- **Task**: In the post on no-cost patent assistance below, why does it recommend a visit with a local SBDC Network counselor as the first step in the innovation process? Answer in one to three sentences.

- **Reading text**:
......

If you missed the chance to attend the 2017 Wyoming Inventor’s Conference October 21 and ask about no-cost patent assistance then don’t worry, this post has you covered.
Getting a patent can be expensive; it is not unusual for the cost to run in the tens of thousands of dollars for a U.S. patent. The total cost of patenting includes attorney fees and the United States Patent and Trademark Office (USPTO) filing fees and maintenance fees. It is wise to look for ways keep these cost to a minimum.
The first stop in your innovation process should be a visit with your local SBDC Network counselor who can help you explore the market potential for your innovation so you can decide if your business model requires patenting. Often being first to market is a more cost-effective strategy. Once you’ve explored the financial landscape and determined that patenting makes sense, there are several no-cost resources available to assist innovators with their patenting questions and the actual patenting process.

......

- **Material supplied**:

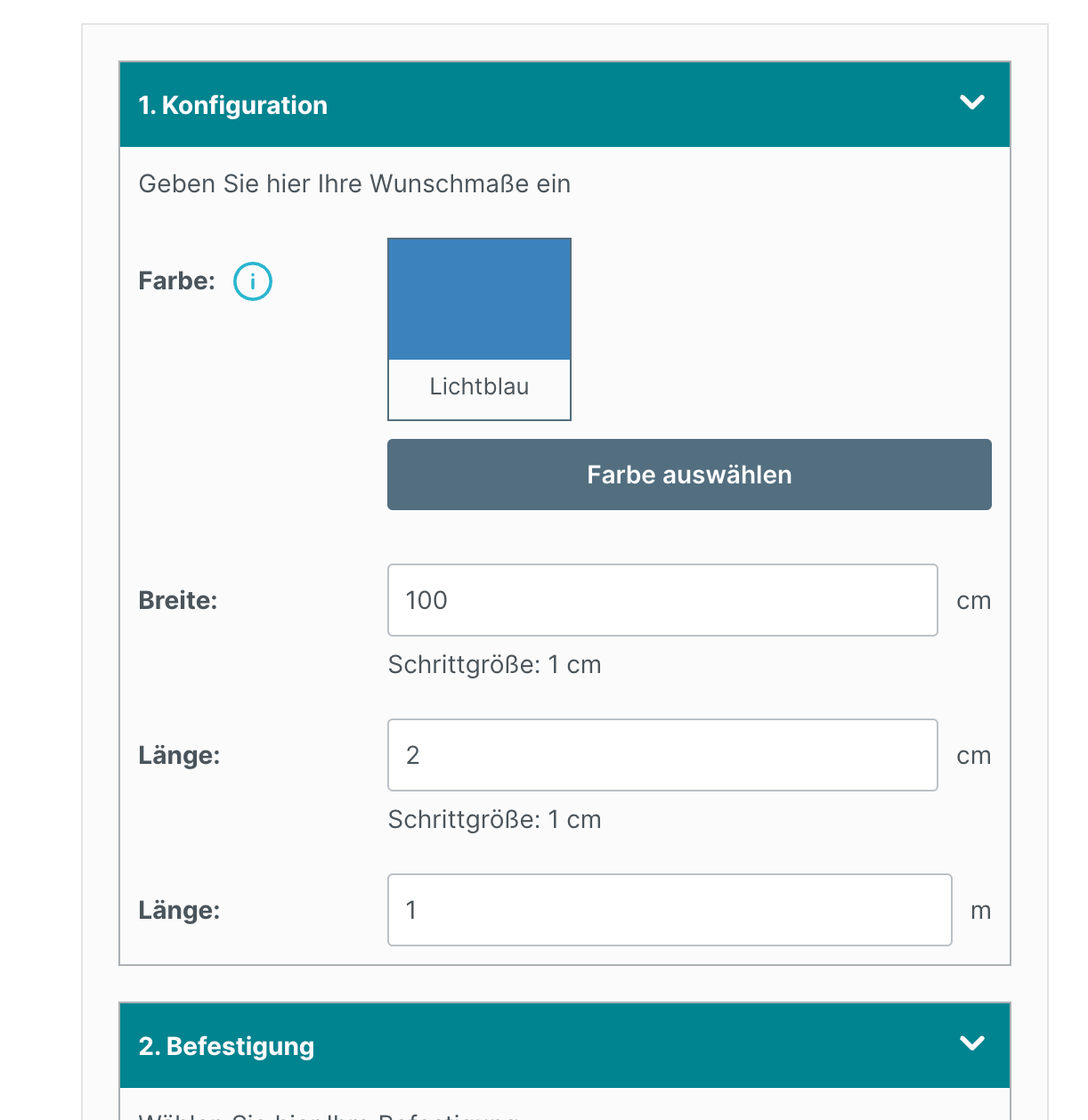Click the m unit beside last Länge
Screen dimensions: 1088x1120
click(980, 911)
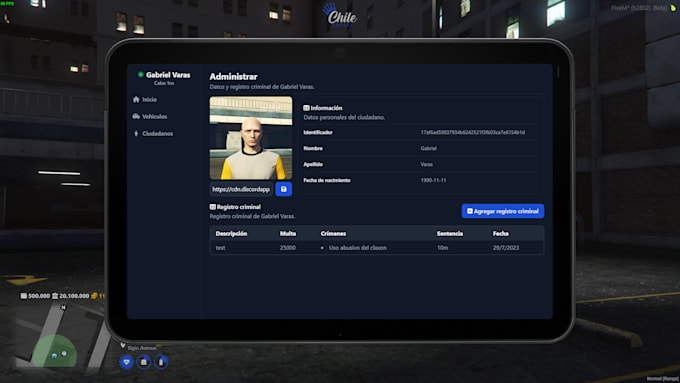Image resolution: width=680 pixels, height=383 pixels.
Task: Click the photo URL input field
Action: tap(242, 189)
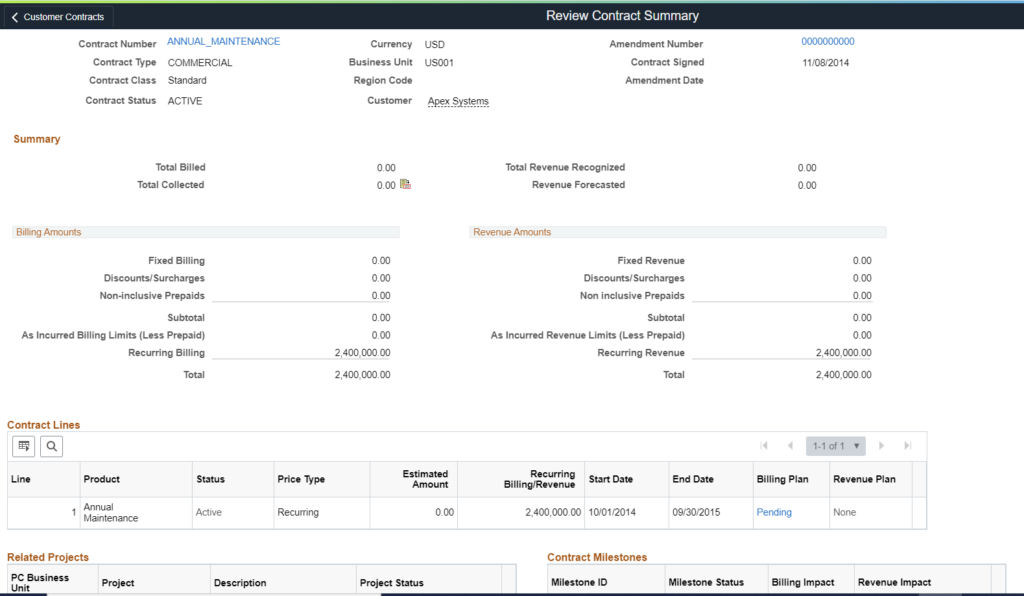Open amendment number 0000000000 link
1024x596 pixels.
827,42
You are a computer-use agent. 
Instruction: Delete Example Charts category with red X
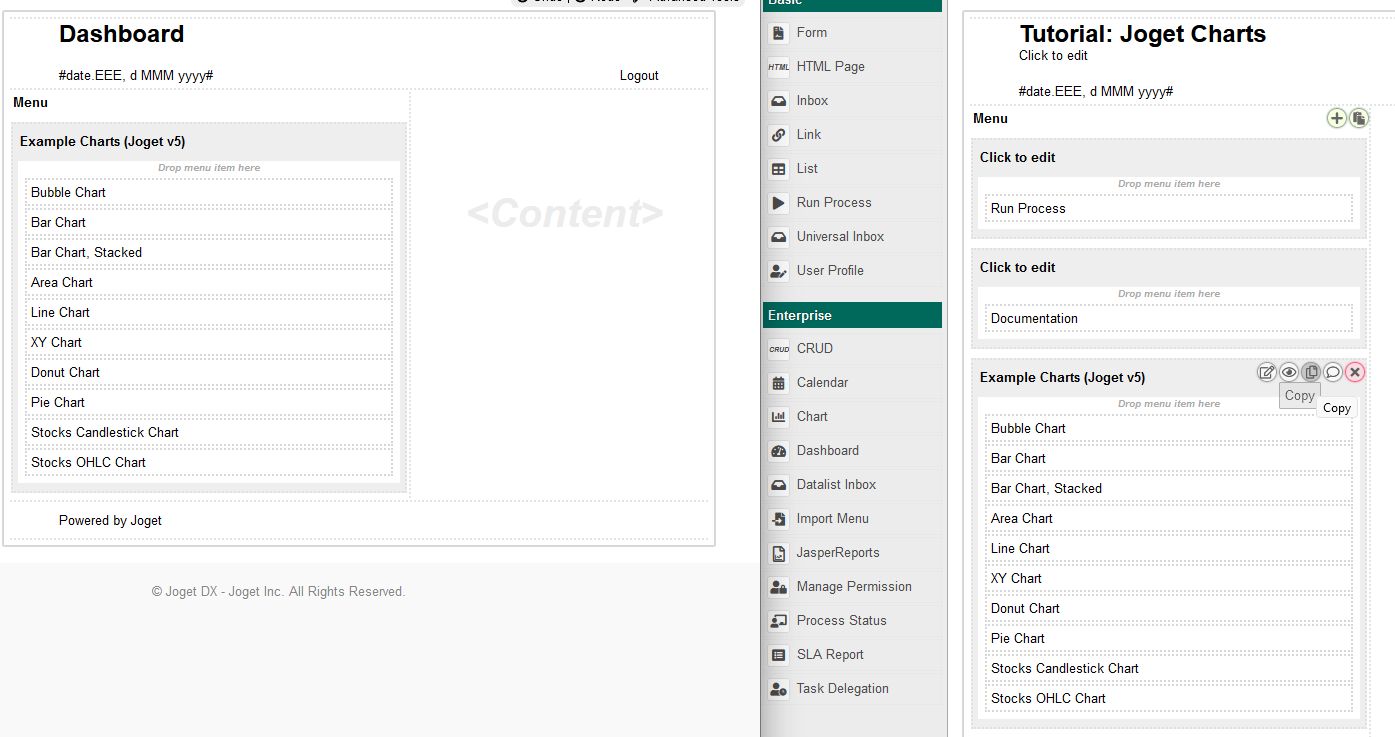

......

- **Answer to this exercise**: A local SBDC Network counselor can help you explore the market potential for your innovation. That lets you decide whether your business model actually requires patenting, which matters because being first to market is often a more cost-effective strategy.